** Start of RECORDS FOR PROCESSING **

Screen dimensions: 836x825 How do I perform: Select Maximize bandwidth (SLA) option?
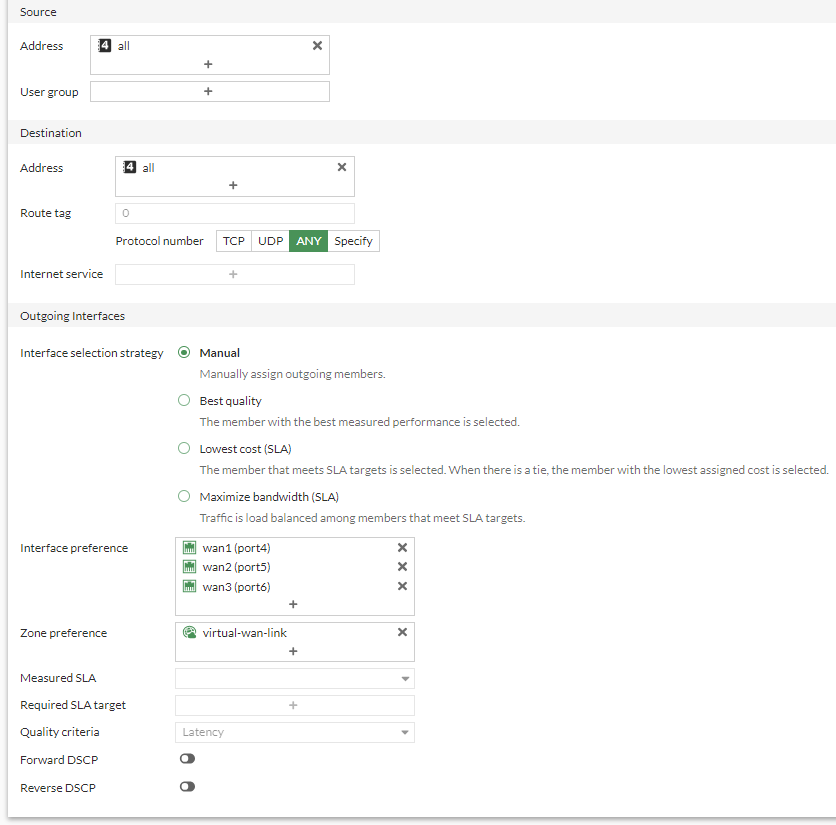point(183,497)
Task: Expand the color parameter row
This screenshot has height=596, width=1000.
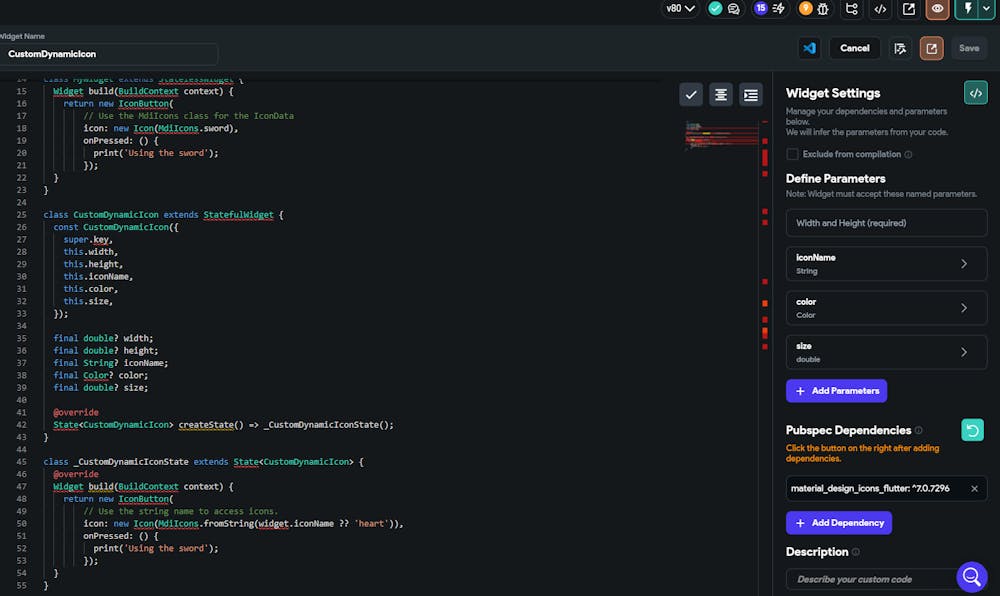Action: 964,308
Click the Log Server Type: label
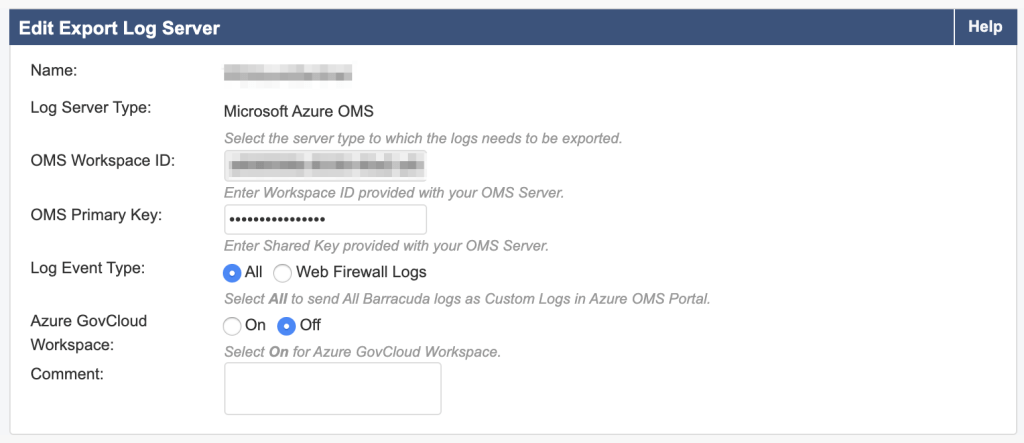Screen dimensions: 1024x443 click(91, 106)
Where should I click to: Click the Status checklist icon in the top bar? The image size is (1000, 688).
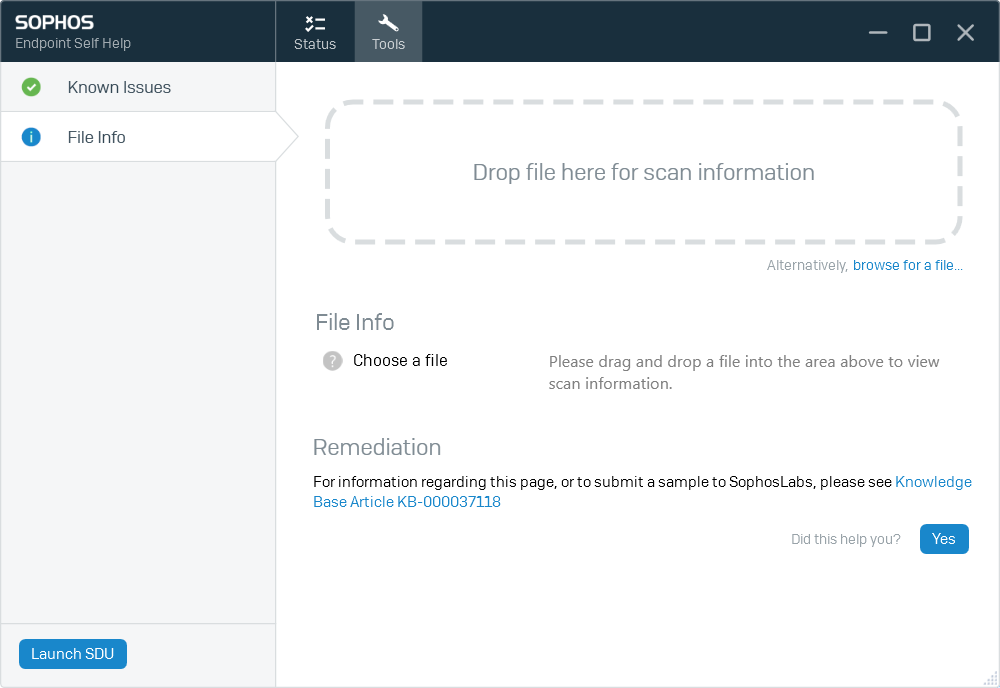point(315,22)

** End of RECORDS FOR PROCESSING **
** Start of RECORDS FOR PROCESSING **

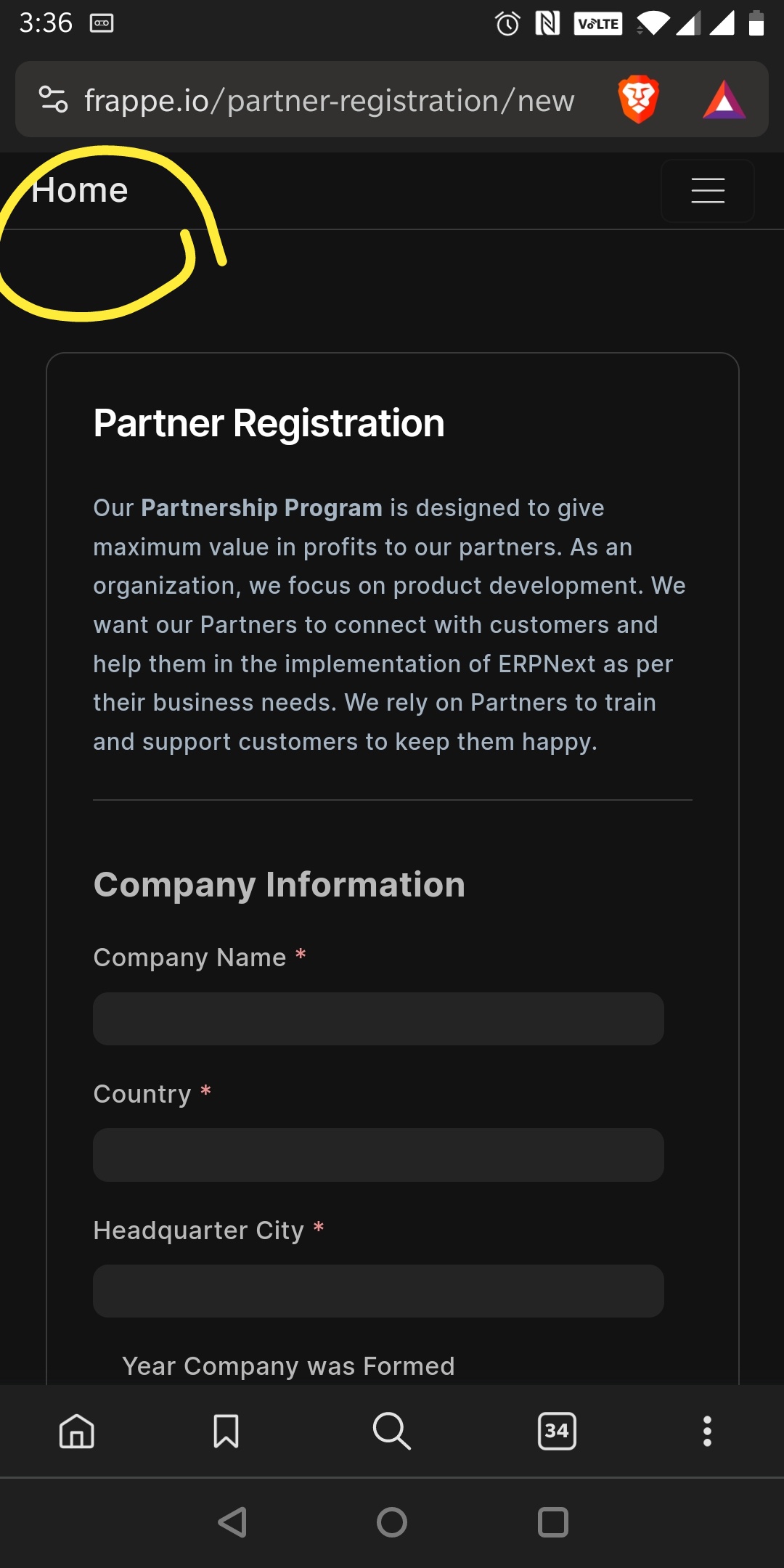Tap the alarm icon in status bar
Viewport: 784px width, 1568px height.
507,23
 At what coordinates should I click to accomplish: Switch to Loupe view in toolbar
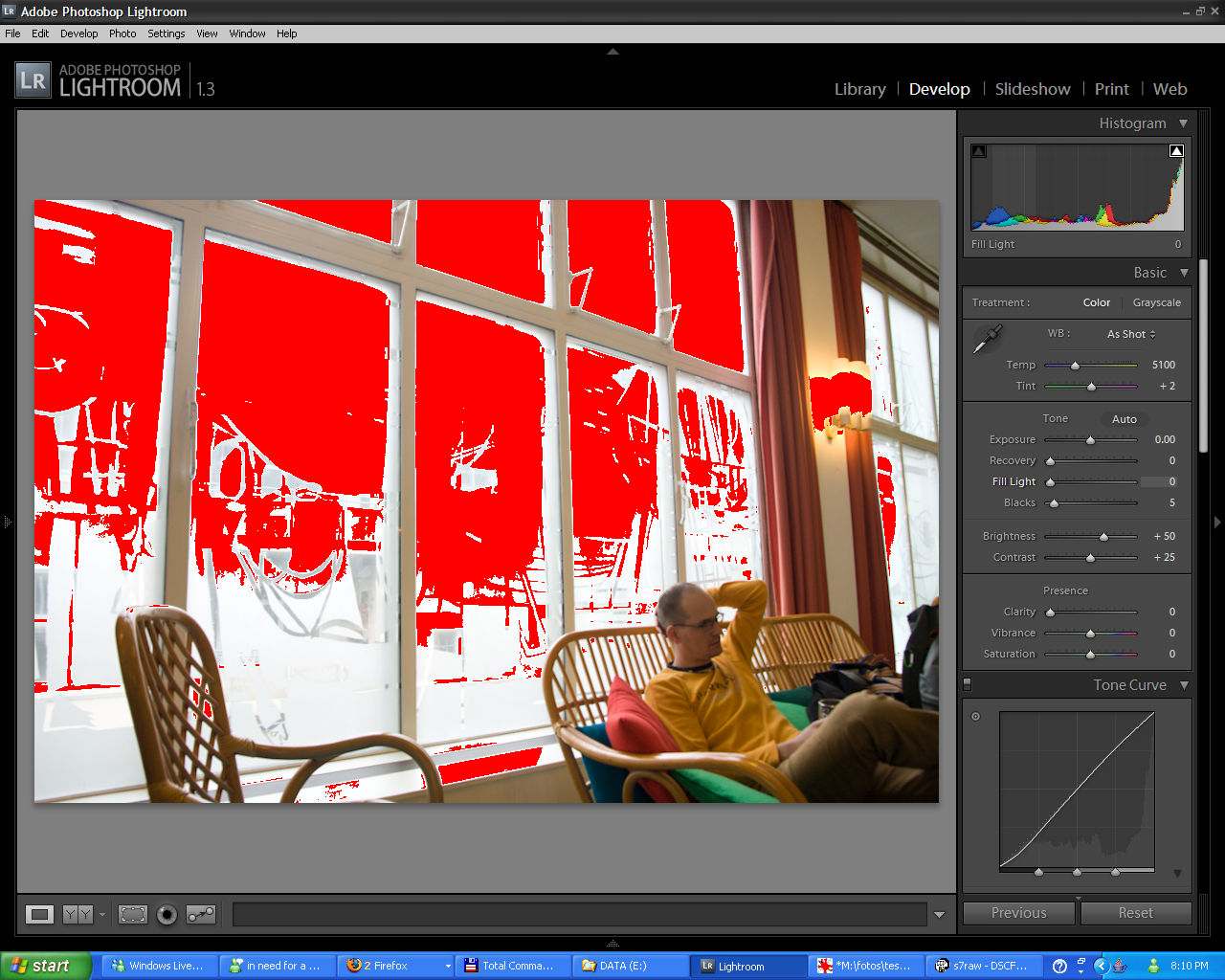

** End of RECORDS FOR PROCESSING **
** Start of RECORDS FOR PROCESSING **

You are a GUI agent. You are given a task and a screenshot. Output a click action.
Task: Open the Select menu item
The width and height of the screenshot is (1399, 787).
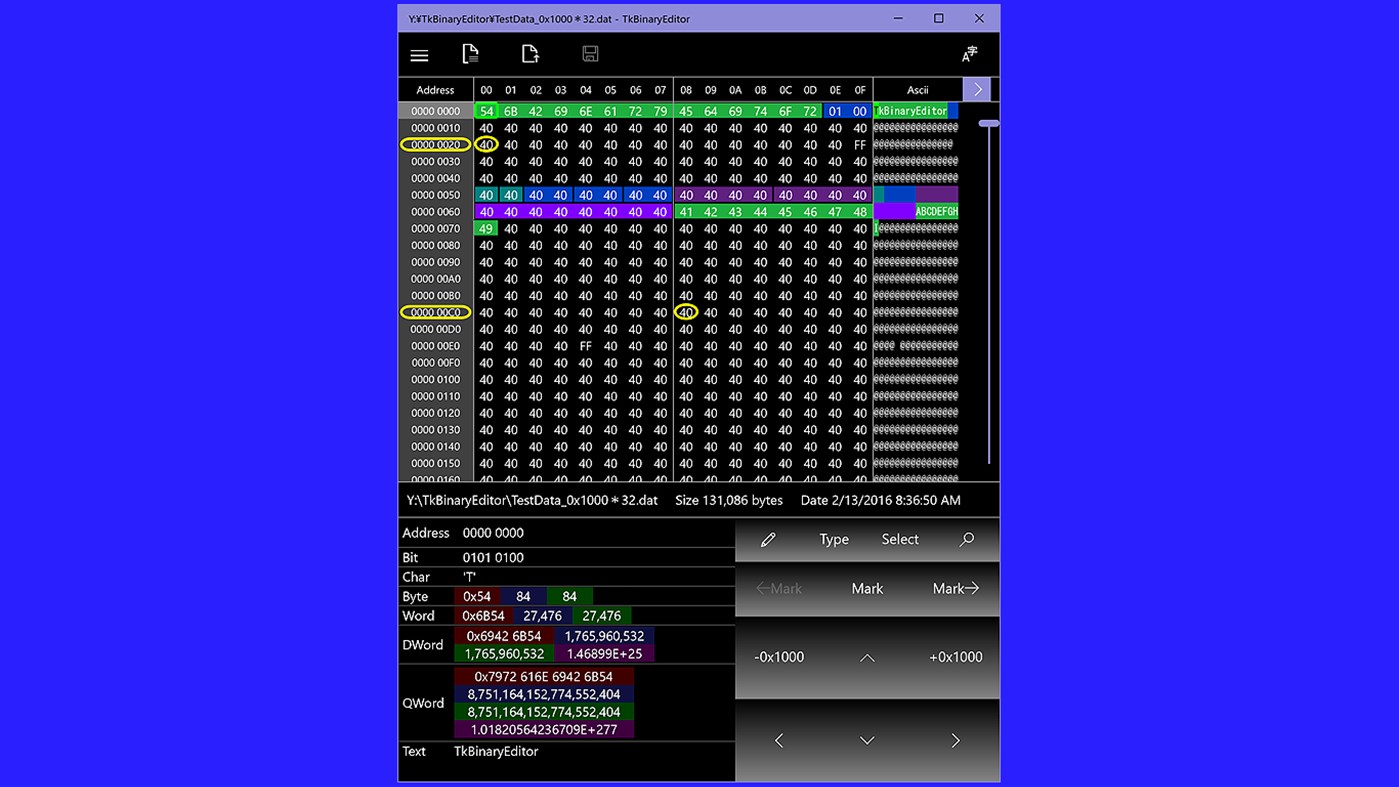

** End of RECORDS FOR PROCESSING **

» REQUIREMENTS
Copy the stretch from the line containing "Tap the alarm icon in status bar" through the line containing "At what coordinates", substituting "Grid view" for "Loupe view" and keeping everything else the same. Leave the pictures out.

» RESULT OF THIS EXERCISE
Tap the alarm icon in status bar
Viewport: 784px width, 1568px height.
507,23
 At what coordinates should I click to accomplish: Switch to Grid view in toolbar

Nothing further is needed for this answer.